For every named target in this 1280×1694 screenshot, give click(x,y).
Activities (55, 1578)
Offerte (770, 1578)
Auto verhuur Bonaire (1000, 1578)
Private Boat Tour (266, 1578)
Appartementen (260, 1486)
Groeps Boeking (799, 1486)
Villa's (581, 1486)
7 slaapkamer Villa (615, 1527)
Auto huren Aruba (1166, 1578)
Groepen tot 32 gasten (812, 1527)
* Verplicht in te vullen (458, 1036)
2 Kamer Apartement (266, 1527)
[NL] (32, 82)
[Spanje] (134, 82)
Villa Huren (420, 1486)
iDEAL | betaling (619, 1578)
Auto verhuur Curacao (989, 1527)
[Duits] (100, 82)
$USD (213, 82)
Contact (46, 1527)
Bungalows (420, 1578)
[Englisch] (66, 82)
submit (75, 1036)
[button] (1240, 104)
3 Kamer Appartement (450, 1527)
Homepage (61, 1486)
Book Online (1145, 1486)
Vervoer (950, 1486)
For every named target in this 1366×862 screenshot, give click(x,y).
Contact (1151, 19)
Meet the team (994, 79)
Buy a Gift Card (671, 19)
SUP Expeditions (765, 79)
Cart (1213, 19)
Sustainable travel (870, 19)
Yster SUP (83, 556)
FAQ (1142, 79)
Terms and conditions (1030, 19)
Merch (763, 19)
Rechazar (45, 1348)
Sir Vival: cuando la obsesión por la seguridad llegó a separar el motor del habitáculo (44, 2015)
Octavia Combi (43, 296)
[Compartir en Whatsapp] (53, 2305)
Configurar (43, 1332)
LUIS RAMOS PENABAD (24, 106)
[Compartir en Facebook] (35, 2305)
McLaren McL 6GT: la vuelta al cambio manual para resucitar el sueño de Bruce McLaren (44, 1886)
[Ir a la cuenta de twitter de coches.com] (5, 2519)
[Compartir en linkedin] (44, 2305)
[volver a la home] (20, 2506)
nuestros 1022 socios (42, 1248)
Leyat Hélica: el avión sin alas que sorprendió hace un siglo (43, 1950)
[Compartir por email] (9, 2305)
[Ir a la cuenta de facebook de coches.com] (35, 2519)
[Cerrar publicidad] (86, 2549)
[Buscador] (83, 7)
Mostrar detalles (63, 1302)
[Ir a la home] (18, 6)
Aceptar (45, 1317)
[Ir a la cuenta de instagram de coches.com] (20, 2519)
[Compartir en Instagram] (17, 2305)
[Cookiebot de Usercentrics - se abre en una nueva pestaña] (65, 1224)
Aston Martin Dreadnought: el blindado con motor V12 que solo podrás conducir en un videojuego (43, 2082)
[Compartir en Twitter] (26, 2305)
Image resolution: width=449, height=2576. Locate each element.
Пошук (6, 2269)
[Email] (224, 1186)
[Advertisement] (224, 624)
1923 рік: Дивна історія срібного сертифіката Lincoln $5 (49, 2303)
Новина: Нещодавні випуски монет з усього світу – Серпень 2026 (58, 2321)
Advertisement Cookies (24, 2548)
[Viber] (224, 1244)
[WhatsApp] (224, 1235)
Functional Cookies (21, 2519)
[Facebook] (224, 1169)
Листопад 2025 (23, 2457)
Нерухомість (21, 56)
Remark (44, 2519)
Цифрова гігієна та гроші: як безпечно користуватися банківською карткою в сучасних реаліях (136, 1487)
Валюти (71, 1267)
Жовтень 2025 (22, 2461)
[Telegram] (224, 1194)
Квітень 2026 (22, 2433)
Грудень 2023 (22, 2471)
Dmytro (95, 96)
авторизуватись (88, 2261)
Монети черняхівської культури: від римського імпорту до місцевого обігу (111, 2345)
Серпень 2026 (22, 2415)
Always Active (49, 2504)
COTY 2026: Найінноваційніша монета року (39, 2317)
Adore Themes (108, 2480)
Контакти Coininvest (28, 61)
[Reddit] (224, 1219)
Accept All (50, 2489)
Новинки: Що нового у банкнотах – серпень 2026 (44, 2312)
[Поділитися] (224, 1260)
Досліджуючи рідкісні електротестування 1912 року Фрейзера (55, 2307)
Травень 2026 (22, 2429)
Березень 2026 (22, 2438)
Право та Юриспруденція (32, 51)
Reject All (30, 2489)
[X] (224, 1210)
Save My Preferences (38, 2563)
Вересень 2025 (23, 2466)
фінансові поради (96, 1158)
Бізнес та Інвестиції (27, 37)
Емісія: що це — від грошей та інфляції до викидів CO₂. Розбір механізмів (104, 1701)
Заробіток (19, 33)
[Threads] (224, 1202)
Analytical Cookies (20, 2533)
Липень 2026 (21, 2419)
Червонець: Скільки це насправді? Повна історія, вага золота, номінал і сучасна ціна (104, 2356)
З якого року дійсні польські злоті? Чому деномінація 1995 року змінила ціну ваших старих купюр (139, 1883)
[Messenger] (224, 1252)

━━━━━━━━

■ **EXERCISE GOAL**
Reproduce all of the items above line for line, leaving every character unchanged.

■ **CORRECT RESULT**
For every named target in this 1280×1694 screenshot, give click(x,y).
Activities (55, 1578)
Offerte (770, 1578)
Auto verhuur Bonaire (1000, 1578)
Private Boat Tour (266, 1578)
Appartementen (260, 1486)
Groeps Boeking (799, 1486)
Villa's (581, 1486)
7 slaapkamer Villa (615, 1527)
Auto huren Aruba (1166, 1578)
Groepen tot 32 gasten (812, 1527)
* Verplicht in te vullen (458, 1036)
2 Kamer Apartement (266, 1527)
[NL] (32, 82)
[Spanje] (134, 82)
Villa Huren (420, 1486)
iDEAL | betaling (619, 1578)
Auto verhuur Curacao (989, 1527)
[Duits] (100, 82)
$USD (213, 82)
Contact (46, 1527)
Bungalows (420, 1578)
[Englisch] (66, 82)
submit (75, 1036)
[button] (1240, 104)
3 Kamer Appartement (450, 1527)
Homepage (61, 1486)
Book Online (1145, 1486)
Vervoer (950, 1486)
For every named target in this 1366×862 screenshot, give click(x,y).
Contact (1151, 19)
Meet the team (994, 79)
Buy a Gift Card (671, 19)
SUP Expeditions (765, 79)
Cart (1213, 19)
Sustainable travel (870, 19)
Yster SUP (83, 556)
FAQ (1142, 79)
Terms and conditions (1030, 19)
Merch (763, 19)
Rechazar (45, 1348)
Sir Vival: cuando la obsesión por la seguridad llegó a separar el motor del habitáculo (44, 2015)
Octavia Combi (43, 296)
[Compartir en Whatsapp] (53, 2305)
Configurar (43, 1332)
LUIS RAMOS PENABAD (24, 106)
[Compartir en Facebook] (35, 2305)
McLaren McL 6GT: la vuelta al cambio manual para resucitar el sueño de Bruce McLaren (44, 1886)
[Ir a la cuenta de twitter de coches.com] (5, 2519)
[Compartir en linkedin] (44, 2305)
[volver a la home] (20, 2506)
nuestros 1022 socios (42, 1248)
Leyat Hélica: el avión sin alas que sorprendió hace un siglo (43, 1950)
[Compartir por email] (9, 2305)
[Ir a la cuenta de facebook de coches.com] (35, 2519)
[Cerrar publicidad] (86, 2549)
[Buscador] (83, 7)
Mostrar detalles (63, 1302)
[Ir a la home] (18, 6)
Aceptar (45, 1317)
[Ir a la cuenta de instagram de coches.com] (20, 2519)
[Compartir en Instagram] (17, 2305)
[Cookiebot de Usercentrics - se abre en una nueva pestaña] (65, 1224)
Aston Martin Dreadnought: el blindado con motor V12 que solo podrás conducir en un videojuego (43, 2082)
[Compartir en Twitter] (26, 2305)
Image resolution: width=449, height=2576. Locate each element.
Пошук (6, 2269)
[Email] (224, 1186)
[Advertisement] (224, 624)
1923 рік: Дивна історія срібного сертифіката Lincoln $5 (49, 2303)
Новина: Нещодавні випуски монет з усього світу – Серпень 2026 (58, 2321)
Advertisement Cookies (24, 2548)
[Viber] (224, 1244)
[WhatsApp] (224, 1235)
Functional Cookies (21, 2519)
[Facebook] (224, 1169)
Листопад 2025 (23, 2457)
Нерухомість (21, 56)
Remark (44, 2519)
Цифрова гігієна та гроші: як безпечно користуватися банківською карткою в сучасних реаліях (136, 1487)
Валюти (71, 1267)
Жовтень 2025 (22, 2461)
[Telegram] (224, 1194)
Квітень 2026 (22, 2433)
Грудень 2023 (22, 2471)
Dmytro (95, 96)
авторизуватись (88, 2261)
Монети черняхівської культури: від римського імпорту до місцевого обігу (111, 2345)
Серпень 2026 (22, 2415)
Always Active (49, 2504)
COTY 2026: Найінноваційніша монета року (39, 2317)
Adore Themes (108, 2480)
Контакти Coininvest (28, 61)
[Reddit] (224, 1219)
Accept All (50, 2489)
Новинки: Що нового у банкнотах – серпень 2026 (44, 2312)
[Поділитися] (224, 1260)
Досліджуючи рідкісні електротестування 1912 року Фрейзера (55, 2307)
Травень 2026 (22, 2429)
Березень 2026 (22, 2438)
Право та Юриспруденція (32, 51)
Reject All (30, 2489)
[X] (224, 1210)
Save My Preferences (38, 2563)
Вересень 2025 (23, 2466)
фінансові поради (96, 1158)
Бізнес та Інвестиції (27, 37)
Емісія: що це — від грошей та інфляції до викидів CO₂. Розбір механізмів (104, 1701)
Заробіток (19, 33)
[Threads] (224, 1202)
Analytical Cookies (20, 2533)
Липень 2026 (21, 2419)
Червонець: Скільки це насправді? Повна історія, вага золота, номінал і сучасна ціна (104, 2356)
З якого року дійсні польські злоті? Чому деномінація 1995 року змінила ціну ваших старих купюр (139, 1883)
[Messenger] (224, 1252)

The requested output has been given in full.